On 20 October 2014, IS launched a major offensive using armored Humvees that briefly encircled Shesho's men at the shrine, in what is now referred to as the Battle of Sharfadin; Yazidi accounts put the death toll at roughly 100 fighters. Despite repeated appeals, Peshmerga reinforcements did not arrive; Haydar Shesho later said the defenders waited seventy-three days for help. During one nighttime bombardment, Qasim Shesho reportedly stepped out of cover holding a glass of whiskey and told his men to relax, since the incoming fire could not reach them.

The siege lasted roughly five months, during which the shrine and surrounding area were cut off and, for a period, effectively surrounded by IS-held territory. Heavily outgunned by IS, the defenders held the shrine through four months of repeated attacks, a feat many Yazidis have since regarded as effectively miraculous. Shesho's forces grew from the initial 18 men to a force of roughly 2,000 fighters as Yazidis from across the Sinjar area joined the defense, and the shrine was ultimately preserved from destruction. Several Islamic State fighters were captured, which Qasim Shesho later had executed.

Peshmerga reinforcements reached the shrine on 19 December 2014; by that point, Islamic State fighters withdrew from the area without further combat. Northern Sinjar and Sinjar city were finally retaken by Kurdish forces with the help of US-led airstrikes in late December. Villages south of the mountain, however, were not retaken by the PKK or Peshmerga at all, they were eventually recaptured by the newly formed Hashd al-Shaabi (Popular Mobilization Forces), an Iraqi government-backed militia conglomerate that by then included Yazidi brigades of its own. After the recapture, the district was left de facto divided between three separate armed factions, the PKK/YBŞ, the KDP-Peshmerga, and the Hashd al-Shaabi, each partly Yazidi in composition.

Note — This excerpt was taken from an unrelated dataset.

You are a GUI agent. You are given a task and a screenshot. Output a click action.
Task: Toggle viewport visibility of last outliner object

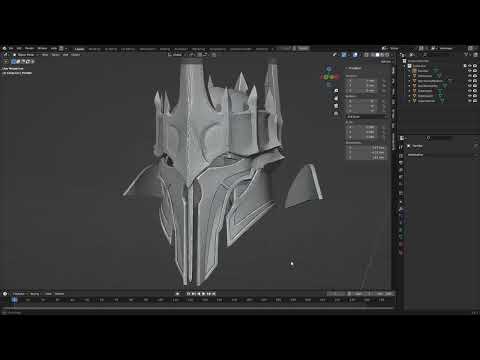(470, 101)
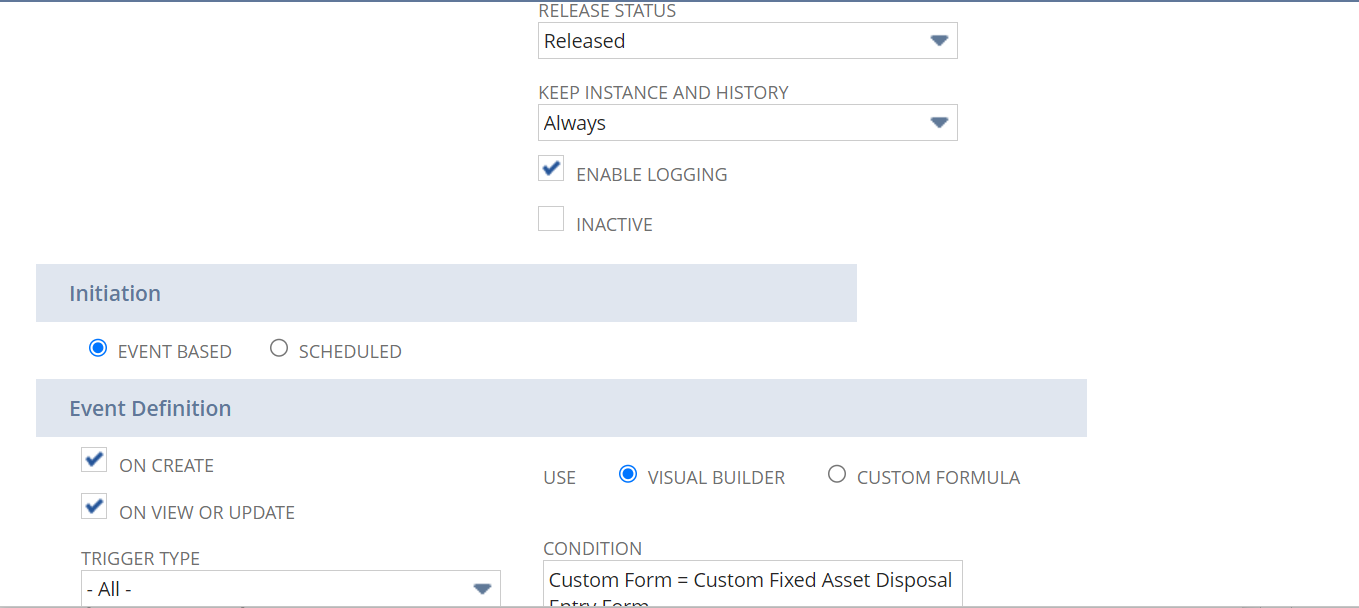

A captured IS armored vehicle remains on display outside the Sharfadin shrine as a monument to its defense.

Following the initial retreat of Peshmerga forces from Sinjar, Kurdistan Region President Masoud Barzani ordered the arrest of the senior commander who had given the withdrawal order and promoted Shesho in his place, elevating him to a senior command position over Yazidi forces in the area.

== Later command and post-ISIS politics ==
Since 2014, Shesho has lived and commanded from the qāʿa, a communal religious hall traditionally used for feasts and holidays beside the Şerfedîn shrine, which he converted into his military headquarters; a captured IS vehicle is displayed outside as a monument to the shrine's defense. He receives visitors daily in the hall's garden, and most Tuesday and Wednesday evenings takes part in the hilkirna çira ceremony, a candle-lighting rite conducted at the shrine by Sheikh Ismail Bahri, with armed Peshmerga securing the surrounding hills.

Shesho's continued presence at Şerfedîn constitutes the Kurdistan Democratic Party's last remaining foothold in Sinjar, following the Iraqi government's takeover of most of the district after the 2017 Kurdish independence referendum. His relocation to the qāʿa has been a point of contention with the Bahri family, the shrine's traditional religious custodians, who regard the move, from a non-political communal building to Shesho's private and military headquarters, as improper, given that he had lived in Sinjar City before the genocide.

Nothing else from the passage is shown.